[[ EXERCISE MATERIALS open ]]

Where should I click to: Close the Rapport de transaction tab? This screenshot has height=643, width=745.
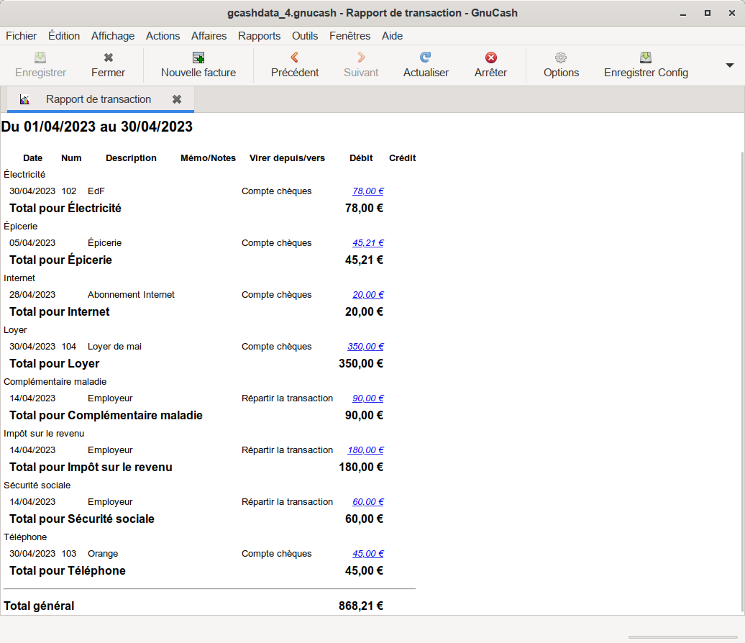(177, 99)
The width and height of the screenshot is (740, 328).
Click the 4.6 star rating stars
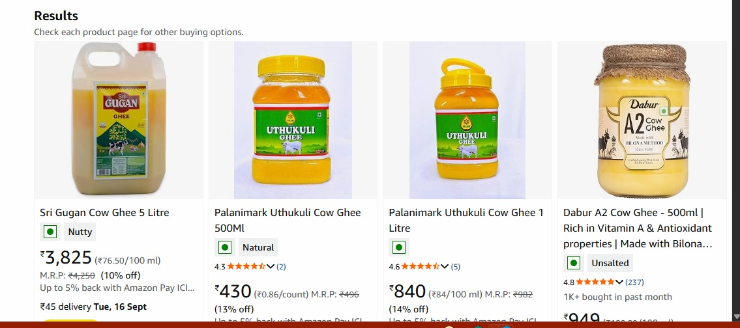[x=421, y=267]
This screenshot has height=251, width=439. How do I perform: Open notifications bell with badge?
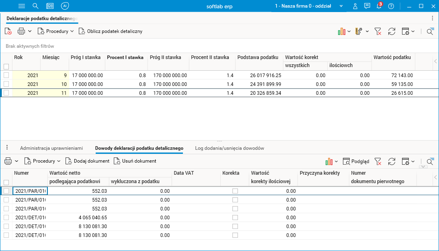tap(379, 6)
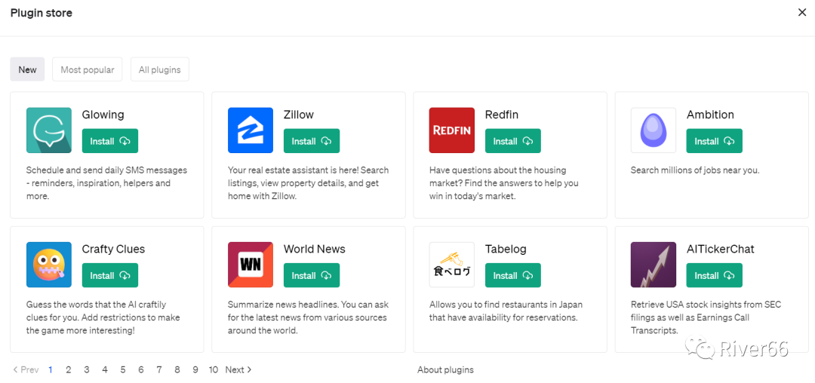This screenshot has height=383, width=815.
Task: Click the Glowing plugin logo icon
Action: tap(49, 130)
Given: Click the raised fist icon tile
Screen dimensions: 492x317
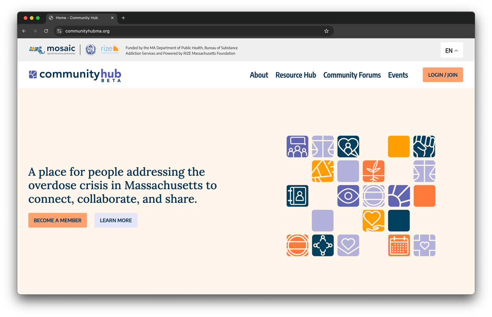Looking at the screenshot, I should (x=424, y=146).
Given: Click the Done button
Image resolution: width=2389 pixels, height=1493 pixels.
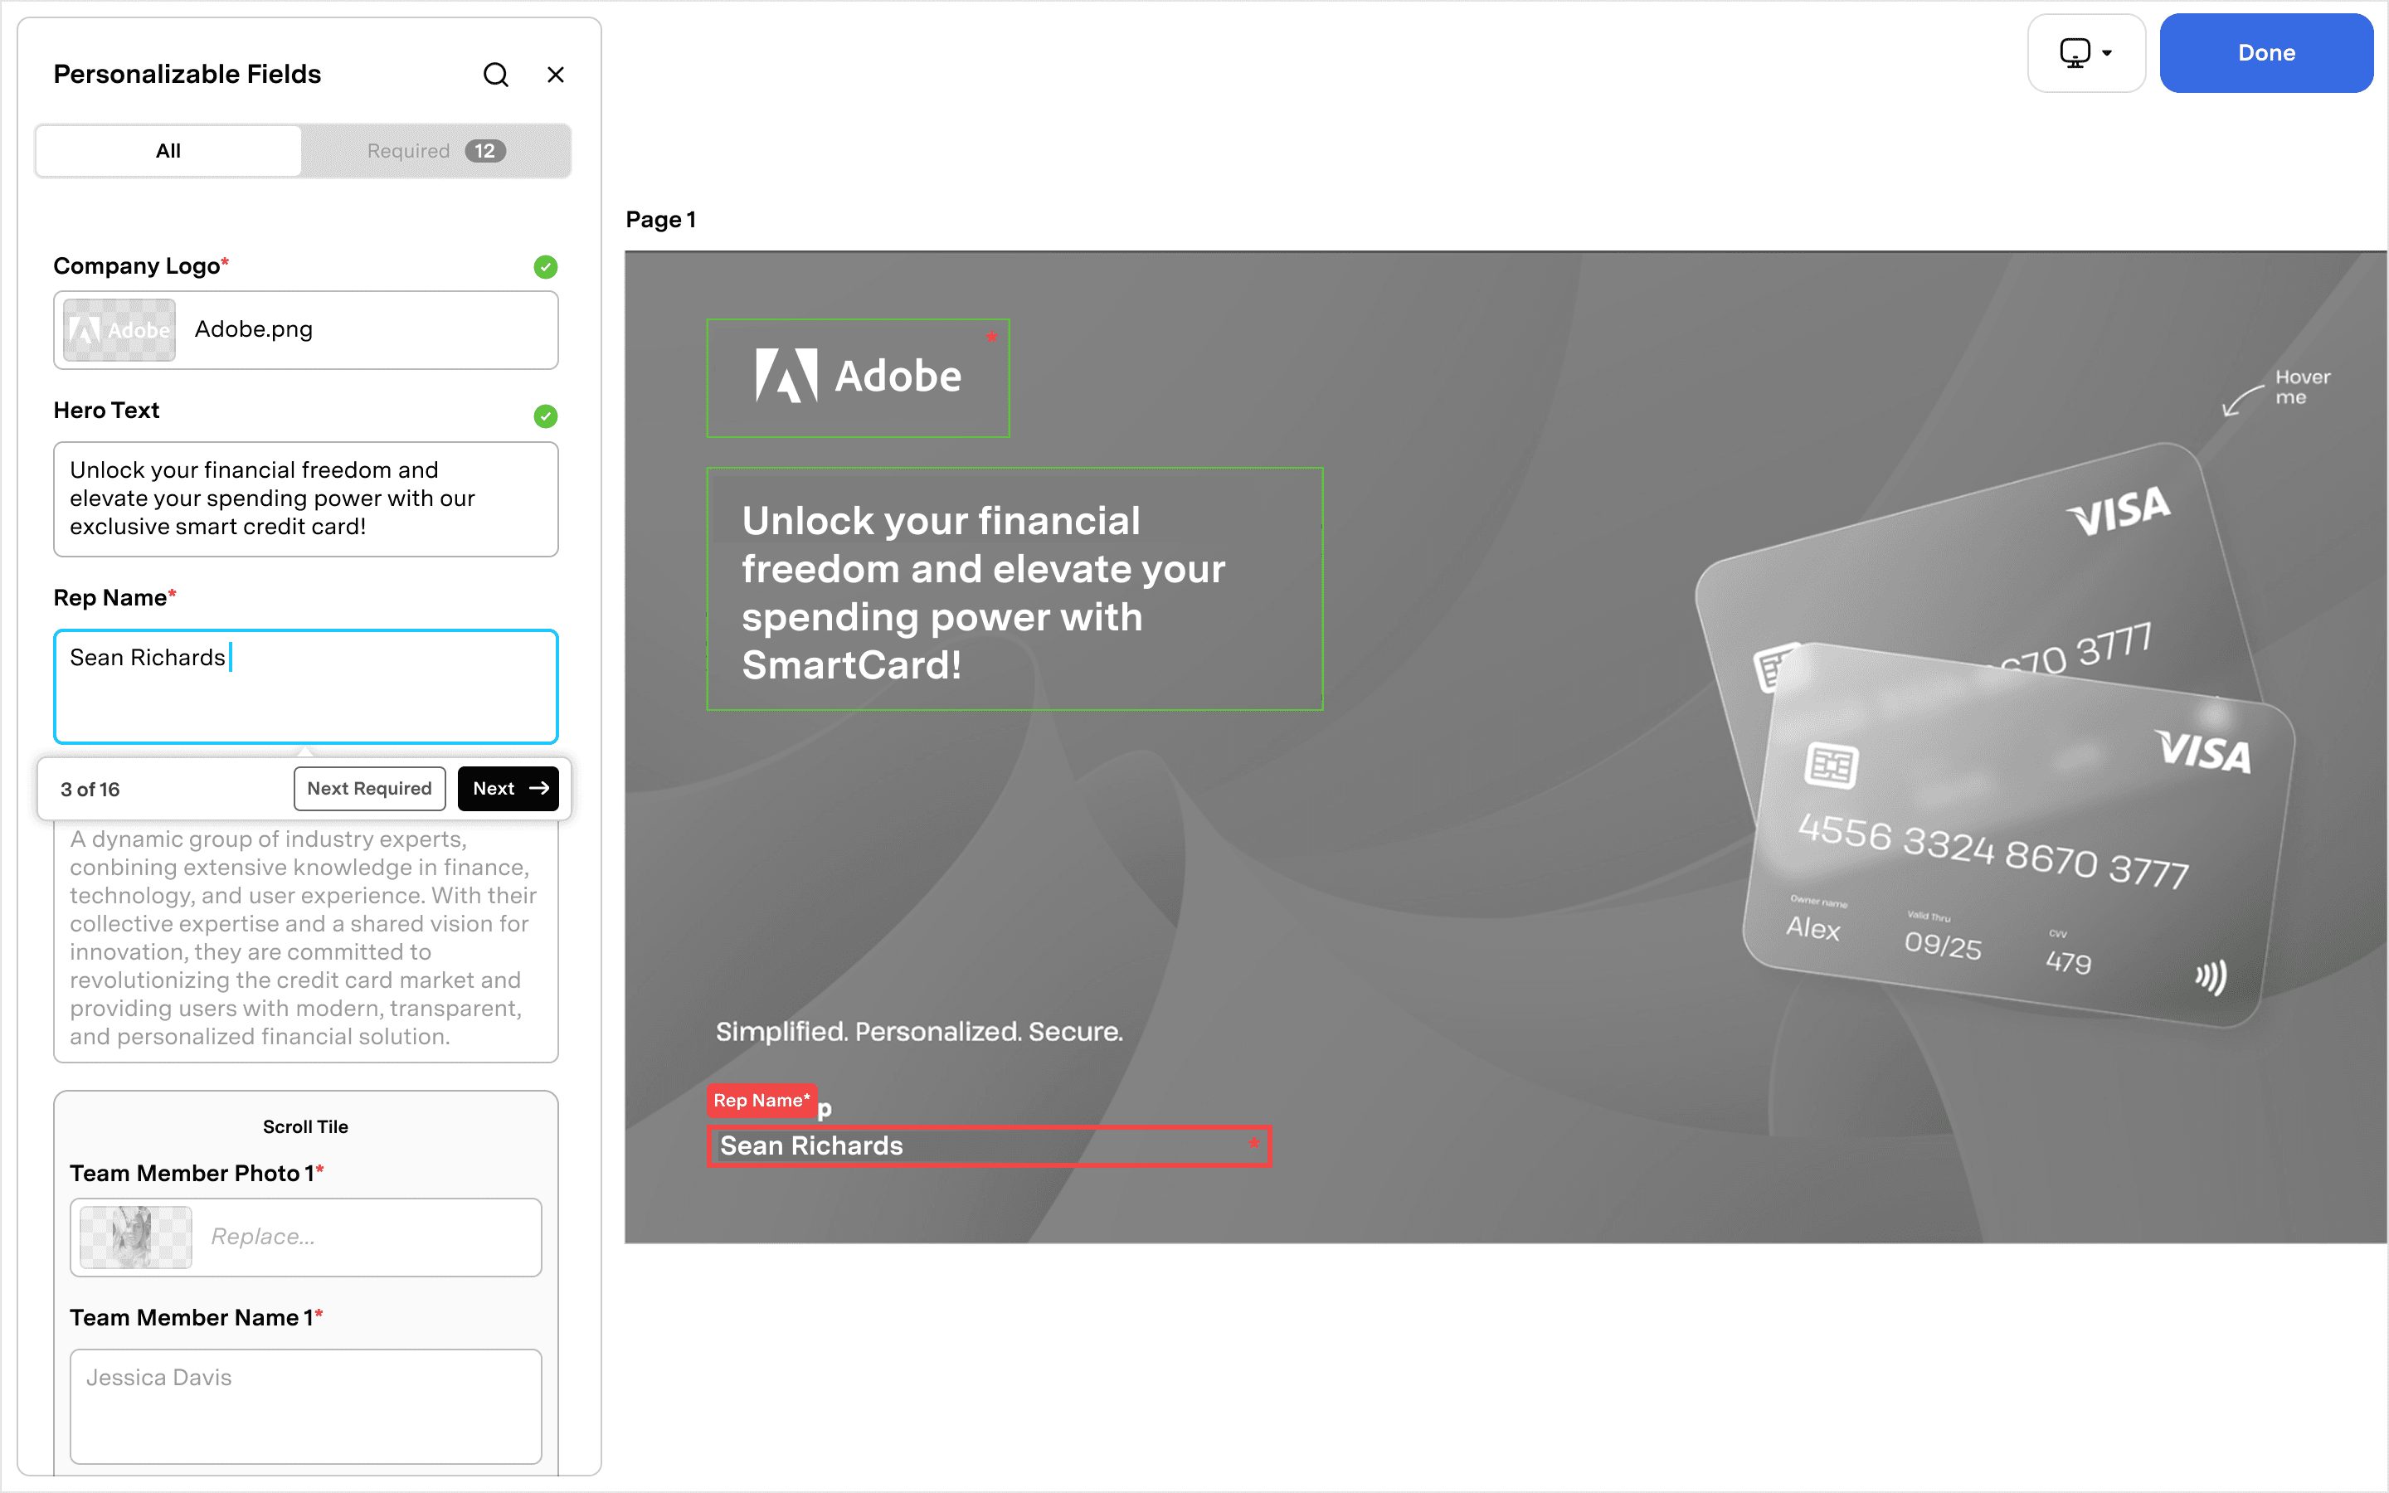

[[ EXERCISE MATERIALS closed ]]

The word to find is "Given". Copy every line of the data that holds it.

Given: Click the raised fist icon tile
Given: Click the Done button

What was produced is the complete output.